* [What you have to do]:
Among the lines below, tally those holding the string "count" and give the total only.

* [Record excerpts]:
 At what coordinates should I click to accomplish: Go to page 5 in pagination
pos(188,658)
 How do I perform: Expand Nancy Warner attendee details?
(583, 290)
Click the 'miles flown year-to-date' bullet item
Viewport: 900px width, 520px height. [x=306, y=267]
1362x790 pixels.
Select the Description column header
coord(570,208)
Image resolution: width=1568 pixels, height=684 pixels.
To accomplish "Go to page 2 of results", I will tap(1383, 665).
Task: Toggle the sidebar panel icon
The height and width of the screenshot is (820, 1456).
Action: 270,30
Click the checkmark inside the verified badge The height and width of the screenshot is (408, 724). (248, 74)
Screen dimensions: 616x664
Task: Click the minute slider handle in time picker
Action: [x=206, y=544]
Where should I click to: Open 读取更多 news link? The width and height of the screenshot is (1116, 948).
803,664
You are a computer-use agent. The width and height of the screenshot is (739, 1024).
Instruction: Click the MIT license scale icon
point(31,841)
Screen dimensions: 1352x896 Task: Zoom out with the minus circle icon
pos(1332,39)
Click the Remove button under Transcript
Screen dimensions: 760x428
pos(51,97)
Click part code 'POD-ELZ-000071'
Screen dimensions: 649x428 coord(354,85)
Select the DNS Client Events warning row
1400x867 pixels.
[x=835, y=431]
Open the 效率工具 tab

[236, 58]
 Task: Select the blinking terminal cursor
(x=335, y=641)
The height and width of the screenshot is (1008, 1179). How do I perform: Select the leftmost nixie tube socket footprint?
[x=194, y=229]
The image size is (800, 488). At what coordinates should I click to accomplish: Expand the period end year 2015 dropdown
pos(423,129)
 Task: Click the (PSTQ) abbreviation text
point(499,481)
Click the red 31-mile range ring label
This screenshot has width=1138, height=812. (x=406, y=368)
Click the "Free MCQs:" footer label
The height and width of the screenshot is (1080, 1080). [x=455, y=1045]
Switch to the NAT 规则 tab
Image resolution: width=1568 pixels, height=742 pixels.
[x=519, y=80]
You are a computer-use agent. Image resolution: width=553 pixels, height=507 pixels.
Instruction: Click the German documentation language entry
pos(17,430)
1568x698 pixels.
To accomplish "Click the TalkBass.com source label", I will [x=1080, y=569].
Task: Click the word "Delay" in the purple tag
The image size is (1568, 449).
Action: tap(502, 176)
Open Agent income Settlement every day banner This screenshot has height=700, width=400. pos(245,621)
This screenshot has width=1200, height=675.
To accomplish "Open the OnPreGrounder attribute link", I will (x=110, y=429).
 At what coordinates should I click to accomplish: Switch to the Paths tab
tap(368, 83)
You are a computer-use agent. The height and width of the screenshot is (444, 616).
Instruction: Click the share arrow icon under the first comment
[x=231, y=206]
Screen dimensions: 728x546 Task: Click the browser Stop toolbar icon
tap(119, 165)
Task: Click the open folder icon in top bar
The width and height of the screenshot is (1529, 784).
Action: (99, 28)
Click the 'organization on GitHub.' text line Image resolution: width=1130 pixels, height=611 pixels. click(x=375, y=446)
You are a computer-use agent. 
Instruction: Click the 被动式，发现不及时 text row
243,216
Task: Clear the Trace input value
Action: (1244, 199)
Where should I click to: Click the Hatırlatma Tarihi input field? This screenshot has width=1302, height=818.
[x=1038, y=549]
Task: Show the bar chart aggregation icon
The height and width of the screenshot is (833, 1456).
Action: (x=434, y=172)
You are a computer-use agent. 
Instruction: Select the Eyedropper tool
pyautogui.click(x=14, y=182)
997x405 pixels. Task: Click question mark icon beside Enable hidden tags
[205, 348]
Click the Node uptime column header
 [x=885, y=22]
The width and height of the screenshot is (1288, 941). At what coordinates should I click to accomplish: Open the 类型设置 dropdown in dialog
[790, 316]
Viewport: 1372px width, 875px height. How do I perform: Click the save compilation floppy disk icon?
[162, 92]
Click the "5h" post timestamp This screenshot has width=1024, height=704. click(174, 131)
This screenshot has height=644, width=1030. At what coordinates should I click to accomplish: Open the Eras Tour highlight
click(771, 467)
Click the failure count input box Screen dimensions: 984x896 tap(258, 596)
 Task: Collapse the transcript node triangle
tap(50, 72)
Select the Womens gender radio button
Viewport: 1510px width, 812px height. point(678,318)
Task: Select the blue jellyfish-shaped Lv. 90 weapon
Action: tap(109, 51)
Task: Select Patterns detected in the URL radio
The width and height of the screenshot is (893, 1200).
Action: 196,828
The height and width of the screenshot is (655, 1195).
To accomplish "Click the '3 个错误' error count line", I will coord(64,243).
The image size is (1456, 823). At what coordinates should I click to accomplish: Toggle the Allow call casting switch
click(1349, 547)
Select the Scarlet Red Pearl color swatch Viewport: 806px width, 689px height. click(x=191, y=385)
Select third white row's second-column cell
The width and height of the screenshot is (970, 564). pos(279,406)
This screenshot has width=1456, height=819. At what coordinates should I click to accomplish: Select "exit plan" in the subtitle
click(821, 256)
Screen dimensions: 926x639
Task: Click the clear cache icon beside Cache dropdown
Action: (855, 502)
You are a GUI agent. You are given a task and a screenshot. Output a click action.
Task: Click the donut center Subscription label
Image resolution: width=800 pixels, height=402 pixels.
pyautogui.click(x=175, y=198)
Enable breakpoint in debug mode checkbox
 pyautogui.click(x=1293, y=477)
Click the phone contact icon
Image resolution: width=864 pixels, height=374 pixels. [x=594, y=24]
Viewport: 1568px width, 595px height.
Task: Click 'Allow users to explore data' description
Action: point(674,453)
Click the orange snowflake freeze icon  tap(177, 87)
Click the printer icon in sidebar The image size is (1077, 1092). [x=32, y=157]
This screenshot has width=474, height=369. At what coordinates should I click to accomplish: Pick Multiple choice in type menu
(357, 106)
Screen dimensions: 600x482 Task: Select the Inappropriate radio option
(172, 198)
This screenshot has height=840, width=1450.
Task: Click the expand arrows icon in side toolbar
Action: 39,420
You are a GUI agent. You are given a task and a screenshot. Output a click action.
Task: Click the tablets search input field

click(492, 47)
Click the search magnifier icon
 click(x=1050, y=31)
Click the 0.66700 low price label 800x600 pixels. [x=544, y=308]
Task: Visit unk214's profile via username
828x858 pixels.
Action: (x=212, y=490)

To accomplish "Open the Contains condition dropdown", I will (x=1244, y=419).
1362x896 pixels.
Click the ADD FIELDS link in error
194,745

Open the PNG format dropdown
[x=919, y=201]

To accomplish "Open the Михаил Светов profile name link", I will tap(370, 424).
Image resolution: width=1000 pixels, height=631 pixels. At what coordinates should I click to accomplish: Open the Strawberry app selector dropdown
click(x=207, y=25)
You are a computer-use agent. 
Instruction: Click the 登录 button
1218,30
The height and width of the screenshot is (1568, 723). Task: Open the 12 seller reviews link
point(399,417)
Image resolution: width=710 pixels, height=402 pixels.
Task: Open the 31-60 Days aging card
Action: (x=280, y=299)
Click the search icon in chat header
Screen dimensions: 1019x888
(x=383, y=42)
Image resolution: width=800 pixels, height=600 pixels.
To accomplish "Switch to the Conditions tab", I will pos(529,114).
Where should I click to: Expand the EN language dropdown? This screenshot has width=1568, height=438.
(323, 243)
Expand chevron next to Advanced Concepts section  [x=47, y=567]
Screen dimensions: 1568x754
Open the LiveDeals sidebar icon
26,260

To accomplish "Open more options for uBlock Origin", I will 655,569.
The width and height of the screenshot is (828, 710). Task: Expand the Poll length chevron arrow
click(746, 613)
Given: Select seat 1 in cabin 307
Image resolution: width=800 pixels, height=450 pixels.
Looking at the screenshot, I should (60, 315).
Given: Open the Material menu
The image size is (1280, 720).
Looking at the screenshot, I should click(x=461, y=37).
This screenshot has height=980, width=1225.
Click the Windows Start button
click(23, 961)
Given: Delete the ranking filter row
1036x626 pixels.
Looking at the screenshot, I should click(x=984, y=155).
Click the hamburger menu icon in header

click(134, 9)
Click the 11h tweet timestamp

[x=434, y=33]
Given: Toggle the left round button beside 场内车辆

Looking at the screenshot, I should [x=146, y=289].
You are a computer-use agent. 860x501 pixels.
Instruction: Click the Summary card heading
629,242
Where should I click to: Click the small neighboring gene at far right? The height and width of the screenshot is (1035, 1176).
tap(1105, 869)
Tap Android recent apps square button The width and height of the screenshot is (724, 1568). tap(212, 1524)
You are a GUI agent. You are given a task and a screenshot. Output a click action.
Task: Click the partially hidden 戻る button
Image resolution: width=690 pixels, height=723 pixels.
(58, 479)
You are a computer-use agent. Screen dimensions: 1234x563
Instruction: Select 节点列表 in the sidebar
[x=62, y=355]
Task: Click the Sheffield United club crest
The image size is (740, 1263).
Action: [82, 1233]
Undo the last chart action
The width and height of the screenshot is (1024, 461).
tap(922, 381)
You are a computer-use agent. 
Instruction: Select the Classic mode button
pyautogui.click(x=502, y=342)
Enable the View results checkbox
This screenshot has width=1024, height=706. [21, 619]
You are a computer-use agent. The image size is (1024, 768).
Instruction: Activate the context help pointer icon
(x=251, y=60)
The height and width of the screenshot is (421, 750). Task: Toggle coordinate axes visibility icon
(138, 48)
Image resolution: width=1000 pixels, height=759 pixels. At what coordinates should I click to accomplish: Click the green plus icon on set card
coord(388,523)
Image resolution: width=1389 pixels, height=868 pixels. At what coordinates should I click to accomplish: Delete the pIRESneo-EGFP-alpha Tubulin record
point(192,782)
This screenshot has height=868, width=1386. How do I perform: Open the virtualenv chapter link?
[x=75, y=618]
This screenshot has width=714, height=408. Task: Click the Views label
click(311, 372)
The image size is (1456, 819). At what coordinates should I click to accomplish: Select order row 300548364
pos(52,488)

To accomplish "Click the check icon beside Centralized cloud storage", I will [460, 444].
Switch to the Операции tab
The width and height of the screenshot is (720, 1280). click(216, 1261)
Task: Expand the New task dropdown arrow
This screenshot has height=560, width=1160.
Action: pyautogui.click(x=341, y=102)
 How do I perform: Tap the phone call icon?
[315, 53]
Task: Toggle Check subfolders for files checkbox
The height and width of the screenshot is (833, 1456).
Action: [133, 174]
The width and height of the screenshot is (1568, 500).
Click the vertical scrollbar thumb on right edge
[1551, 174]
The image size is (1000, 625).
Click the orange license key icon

* [Output of the exercise]:
2